Roe has been an inciting factor for a number of hacking attacks. Anonymous claimed to have deleted data from period-tracking apps, although the impact was disputed by a Daily Dot report, which notes that no serious security breaches have been announced. A group reportedly took down the webpage of the advocacy group National Right to Life on June 27th, while the Texas Right to Life site went down earlier this week, on July 5th.

These efforts recall the rush of hacktivism and attention in the summer of 2021: A team of women-led hackers and their allies trolled the abortion-snitching site ProLifeWhistleblower.com, then hacked the website of the Texas GOP, wrecking it with Rick Astley memes and withering criticisms of the state’s newly implemented six-week abortion ban. It also may have opened the door for a massive breach by Anonymous as part of the wide-ranging Epik hacks, which revealed details about far-right extremists and their ties to government officials.  

Of course, hacktivism can work for any political ideology. Anti-abortion activists have also exploited digital vulnerabilities, shutting down the websites of abortion-rights groups, stealing patient information and using location data to seek out visitors to family planning clinics and shill anti-abortion materials to them. In 2012, a British man who claimed to be a member of Anonymous was sentenced to 32 months in prison for stealing the person details of more than 10,000 women from the British Pregnancy Advisory Service, with the intent of publishing private info in a blow against abortion access.

So what will become of an outfit as new as SiegedSec? They could grow into infamy, like the four young British men (ages 18 to 26) behind Lulzsec. That group began as a jokey black-hat operation but gained mainstream relevance after breaching the CIA, PBS, Westboro Baptist Church and Sony.

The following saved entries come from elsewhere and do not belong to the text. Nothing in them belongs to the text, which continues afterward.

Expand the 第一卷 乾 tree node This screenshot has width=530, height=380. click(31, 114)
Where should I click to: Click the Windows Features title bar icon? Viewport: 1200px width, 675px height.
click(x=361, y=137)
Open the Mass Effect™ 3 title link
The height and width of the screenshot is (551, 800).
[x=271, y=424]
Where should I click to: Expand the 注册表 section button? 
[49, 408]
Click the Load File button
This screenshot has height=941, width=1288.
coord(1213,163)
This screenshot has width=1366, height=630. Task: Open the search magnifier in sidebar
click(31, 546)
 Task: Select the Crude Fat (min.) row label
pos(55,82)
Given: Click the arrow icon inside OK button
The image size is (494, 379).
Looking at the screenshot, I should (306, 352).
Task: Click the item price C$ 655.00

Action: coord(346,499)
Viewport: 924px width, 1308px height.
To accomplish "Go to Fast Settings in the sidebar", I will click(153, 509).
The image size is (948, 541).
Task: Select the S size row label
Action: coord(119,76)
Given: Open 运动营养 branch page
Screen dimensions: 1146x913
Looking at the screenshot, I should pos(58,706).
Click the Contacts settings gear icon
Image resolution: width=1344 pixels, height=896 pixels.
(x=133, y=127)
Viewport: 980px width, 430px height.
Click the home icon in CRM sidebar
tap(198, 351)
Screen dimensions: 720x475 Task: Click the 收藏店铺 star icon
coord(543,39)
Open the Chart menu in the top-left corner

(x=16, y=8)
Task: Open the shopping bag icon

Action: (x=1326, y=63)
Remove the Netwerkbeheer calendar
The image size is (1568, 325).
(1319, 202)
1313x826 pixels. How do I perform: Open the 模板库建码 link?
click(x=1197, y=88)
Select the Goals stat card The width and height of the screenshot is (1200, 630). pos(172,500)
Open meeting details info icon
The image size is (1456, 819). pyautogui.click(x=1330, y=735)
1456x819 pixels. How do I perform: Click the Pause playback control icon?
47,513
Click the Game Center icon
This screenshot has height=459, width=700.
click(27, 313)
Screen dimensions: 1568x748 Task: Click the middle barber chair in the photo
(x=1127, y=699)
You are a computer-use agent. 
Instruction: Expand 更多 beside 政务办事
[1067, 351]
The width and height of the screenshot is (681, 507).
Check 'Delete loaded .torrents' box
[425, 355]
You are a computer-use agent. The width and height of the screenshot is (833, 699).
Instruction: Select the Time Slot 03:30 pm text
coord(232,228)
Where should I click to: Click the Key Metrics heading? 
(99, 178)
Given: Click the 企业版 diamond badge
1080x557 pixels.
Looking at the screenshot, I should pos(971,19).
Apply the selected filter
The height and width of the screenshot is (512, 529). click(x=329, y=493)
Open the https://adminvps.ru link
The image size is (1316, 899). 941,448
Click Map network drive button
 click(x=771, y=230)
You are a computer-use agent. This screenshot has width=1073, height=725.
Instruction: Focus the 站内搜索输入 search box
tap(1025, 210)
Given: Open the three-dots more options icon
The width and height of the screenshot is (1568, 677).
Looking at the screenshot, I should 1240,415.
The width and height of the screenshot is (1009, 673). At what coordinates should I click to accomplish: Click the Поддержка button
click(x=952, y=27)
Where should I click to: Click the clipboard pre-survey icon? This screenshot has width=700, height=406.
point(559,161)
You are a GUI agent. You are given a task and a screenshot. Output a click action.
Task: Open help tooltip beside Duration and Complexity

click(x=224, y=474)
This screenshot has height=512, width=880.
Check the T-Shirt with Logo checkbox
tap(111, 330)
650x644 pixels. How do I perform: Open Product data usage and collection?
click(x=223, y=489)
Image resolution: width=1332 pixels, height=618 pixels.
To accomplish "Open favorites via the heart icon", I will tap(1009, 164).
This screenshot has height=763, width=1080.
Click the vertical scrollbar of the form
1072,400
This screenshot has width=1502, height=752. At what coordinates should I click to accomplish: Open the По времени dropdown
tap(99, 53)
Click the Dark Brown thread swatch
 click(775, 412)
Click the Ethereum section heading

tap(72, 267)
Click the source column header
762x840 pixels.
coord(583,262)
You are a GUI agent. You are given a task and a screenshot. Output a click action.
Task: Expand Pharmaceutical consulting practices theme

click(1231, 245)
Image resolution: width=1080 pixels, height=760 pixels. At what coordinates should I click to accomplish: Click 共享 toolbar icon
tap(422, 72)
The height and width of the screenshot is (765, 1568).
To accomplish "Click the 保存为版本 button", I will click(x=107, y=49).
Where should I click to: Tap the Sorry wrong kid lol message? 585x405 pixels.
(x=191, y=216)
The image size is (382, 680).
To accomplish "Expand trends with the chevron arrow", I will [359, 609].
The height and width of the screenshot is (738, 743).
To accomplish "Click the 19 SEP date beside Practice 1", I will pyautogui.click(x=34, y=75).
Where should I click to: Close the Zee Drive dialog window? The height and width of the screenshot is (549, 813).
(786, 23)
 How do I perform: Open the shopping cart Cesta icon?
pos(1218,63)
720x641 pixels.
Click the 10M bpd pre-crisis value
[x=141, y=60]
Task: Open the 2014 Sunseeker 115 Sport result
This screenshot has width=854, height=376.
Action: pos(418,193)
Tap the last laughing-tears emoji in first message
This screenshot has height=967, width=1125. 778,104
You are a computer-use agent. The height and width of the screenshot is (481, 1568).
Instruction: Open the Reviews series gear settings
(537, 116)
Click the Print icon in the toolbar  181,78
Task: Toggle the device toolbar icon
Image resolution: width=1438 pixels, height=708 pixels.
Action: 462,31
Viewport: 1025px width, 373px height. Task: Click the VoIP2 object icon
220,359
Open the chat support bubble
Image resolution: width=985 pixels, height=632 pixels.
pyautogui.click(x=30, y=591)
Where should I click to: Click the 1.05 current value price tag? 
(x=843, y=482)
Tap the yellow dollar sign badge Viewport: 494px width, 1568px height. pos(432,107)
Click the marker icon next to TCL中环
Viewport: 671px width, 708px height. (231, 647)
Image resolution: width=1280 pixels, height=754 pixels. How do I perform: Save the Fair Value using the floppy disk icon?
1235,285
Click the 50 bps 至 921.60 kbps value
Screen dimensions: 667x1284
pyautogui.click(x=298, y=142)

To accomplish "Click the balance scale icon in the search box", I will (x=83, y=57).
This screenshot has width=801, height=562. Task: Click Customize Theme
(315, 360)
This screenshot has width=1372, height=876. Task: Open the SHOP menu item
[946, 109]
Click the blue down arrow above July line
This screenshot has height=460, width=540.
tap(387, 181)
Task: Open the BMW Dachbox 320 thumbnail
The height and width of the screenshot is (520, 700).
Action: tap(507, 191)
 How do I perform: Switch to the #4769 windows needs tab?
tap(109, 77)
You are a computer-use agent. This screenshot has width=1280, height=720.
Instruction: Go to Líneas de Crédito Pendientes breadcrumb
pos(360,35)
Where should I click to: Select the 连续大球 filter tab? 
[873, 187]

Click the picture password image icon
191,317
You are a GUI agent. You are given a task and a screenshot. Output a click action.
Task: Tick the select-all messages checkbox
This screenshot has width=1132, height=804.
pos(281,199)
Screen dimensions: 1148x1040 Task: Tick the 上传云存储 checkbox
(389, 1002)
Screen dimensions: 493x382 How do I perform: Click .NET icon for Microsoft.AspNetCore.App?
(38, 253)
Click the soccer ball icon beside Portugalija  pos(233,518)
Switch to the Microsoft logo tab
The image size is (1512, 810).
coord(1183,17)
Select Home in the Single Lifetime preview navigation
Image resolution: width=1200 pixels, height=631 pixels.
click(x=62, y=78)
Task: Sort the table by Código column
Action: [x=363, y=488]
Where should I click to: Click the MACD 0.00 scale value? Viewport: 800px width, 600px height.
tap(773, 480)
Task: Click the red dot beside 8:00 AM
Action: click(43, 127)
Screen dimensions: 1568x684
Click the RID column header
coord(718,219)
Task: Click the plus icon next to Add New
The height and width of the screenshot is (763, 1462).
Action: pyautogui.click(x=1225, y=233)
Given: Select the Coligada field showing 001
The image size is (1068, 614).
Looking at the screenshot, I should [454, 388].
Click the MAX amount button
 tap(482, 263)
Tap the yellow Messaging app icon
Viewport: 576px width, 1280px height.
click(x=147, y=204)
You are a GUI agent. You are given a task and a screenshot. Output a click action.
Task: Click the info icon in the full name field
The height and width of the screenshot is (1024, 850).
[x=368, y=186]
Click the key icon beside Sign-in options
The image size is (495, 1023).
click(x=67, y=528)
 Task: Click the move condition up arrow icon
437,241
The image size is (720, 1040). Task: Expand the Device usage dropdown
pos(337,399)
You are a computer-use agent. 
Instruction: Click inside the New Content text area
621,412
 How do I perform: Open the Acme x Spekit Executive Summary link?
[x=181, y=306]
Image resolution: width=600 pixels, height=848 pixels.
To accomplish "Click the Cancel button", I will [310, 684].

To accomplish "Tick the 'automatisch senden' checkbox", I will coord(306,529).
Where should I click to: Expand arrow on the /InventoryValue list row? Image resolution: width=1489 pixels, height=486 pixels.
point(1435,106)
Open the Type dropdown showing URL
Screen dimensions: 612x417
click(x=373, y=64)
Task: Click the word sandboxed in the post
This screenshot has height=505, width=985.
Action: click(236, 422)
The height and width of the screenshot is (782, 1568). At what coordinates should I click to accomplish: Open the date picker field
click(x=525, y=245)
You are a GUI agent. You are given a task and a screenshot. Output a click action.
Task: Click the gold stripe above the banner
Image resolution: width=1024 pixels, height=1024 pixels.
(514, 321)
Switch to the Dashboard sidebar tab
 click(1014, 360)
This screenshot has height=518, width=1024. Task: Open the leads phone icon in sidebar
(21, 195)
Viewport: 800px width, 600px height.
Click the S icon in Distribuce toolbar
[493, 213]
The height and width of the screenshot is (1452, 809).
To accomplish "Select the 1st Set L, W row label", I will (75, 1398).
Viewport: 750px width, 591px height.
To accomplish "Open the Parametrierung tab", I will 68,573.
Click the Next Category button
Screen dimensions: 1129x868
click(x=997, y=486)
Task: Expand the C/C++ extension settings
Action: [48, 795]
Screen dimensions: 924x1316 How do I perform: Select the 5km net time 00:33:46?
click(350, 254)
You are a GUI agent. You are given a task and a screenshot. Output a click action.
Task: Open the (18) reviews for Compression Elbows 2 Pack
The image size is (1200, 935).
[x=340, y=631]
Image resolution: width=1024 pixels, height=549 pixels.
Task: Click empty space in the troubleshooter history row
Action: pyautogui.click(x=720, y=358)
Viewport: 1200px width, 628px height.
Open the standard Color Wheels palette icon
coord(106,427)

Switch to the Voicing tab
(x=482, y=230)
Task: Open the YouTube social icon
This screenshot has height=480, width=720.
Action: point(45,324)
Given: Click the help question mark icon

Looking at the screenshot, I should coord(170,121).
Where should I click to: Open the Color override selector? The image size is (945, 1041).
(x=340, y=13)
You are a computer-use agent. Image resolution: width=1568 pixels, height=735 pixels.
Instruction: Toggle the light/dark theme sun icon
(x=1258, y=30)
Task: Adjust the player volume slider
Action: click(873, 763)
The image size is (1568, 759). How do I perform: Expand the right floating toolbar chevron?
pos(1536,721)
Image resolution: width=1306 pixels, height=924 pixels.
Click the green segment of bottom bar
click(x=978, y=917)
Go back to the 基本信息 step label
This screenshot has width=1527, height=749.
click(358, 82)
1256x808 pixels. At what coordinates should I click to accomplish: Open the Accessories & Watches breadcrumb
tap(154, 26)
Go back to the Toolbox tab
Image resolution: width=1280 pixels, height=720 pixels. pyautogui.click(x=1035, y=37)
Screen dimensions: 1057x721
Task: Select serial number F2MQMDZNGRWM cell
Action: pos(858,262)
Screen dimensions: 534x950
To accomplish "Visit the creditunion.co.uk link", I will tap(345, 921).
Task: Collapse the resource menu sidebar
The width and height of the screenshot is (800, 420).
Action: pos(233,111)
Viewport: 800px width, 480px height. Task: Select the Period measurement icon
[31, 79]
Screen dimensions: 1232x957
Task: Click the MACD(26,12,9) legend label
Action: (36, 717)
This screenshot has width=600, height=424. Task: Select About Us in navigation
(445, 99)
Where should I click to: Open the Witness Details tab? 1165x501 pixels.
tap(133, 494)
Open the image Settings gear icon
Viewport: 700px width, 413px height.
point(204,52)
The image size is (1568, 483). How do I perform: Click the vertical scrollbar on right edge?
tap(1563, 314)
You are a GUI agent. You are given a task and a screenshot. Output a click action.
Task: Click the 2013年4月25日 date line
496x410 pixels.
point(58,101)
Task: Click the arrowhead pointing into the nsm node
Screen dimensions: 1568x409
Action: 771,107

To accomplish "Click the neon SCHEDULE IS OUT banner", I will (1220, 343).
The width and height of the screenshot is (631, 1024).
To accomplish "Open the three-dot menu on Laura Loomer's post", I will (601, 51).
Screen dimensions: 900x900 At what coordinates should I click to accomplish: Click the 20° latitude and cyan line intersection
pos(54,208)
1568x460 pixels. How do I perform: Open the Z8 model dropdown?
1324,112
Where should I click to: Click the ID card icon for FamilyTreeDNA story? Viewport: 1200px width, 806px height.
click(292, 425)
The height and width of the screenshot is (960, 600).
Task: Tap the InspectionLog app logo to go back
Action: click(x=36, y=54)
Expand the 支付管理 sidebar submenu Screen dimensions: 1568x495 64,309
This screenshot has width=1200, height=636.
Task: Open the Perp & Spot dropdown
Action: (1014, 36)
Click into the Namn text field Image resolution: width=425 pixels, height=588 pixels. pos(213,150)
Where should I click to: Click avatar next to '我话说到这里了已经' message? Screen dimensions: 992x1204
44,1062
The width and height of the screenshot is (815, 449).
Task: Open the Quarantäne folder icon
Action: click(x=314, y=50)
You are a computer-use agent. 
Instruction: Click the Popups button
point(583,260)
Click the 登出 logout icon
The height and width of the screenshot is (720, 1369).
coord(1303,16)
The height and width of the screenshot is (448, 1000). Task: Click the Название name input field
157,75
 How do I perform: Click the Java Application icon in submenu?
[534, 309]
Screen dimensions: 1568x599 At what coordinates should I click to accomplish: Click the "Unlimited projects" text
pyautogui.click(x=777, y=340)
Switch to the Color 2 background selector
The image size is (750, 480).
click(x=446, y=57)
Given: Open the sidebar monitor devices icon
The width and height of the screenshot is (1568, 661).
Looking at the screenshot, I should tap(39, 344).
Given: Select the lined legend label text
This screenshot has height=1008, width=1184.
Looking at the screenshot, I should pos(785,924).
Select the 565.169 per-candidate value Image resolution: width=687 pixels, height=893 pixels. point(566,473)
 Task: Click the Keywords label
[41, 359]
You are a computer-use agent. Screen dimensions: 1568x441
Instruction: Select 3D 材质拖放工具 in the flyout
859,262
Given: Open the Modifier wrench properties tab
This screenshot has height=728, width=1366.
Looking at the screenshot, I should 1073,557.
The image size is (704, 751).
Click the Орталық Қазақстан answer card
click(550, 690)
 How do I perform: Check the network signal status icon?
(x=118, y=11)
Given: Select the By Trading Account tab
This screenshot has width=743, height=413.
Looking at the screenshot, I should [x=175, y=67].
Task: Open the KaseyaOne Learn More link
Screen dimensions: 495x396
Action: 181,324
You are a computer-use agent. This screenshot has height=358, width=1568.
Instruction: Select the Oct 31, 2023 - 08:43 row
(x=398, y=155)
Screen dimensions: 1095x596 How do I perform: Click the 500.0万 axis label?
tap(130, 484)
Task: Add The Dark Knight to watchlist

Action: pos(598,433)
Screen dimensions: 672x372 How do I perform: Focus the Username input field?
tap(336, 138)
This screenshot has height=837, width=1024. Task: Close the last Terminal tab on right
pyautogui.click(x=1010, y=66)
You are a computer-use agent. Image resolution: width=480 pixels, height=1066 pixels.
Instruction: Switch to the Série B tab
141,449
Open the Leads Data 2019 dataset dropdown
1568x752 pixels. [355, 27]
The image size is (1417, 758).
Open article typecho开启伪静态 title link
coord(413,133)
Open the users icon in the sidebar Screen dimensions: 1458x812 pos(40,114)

Ultimately, the group was hunted down and prosecuted, with the hackers serving between 20 to 32 months in jail. 

Or it could just evolve, too: Hacking groups often split and warp as members develop their own abilities, convictions and strategies. DarkOwl’s data analysis noted a link between SiegedSec and a previous group dubbed GhostSec, which was so successful that it splintered into a traditionally autonomous “Anonymous” faction and a legitimate counter-terrorism consulting firm known as Ghost Security Group. In that same way, it’s likely that a young generation of hackers will trickle into all manner of activist spaces, even if they begin their careers in cells like SeigedSec, focused on the lulz more than anything else in particular. “We’ll probably return to black-hat activities very soon, but nothing has been planned for certain yet,” YourAnonWolf replies when ask about the future. 

For now, though, there’s nothing to choose. To these hackers, harassing and disrupting the foundations of anti-abortion entities is worth a laugh — it just happens to be principled, too.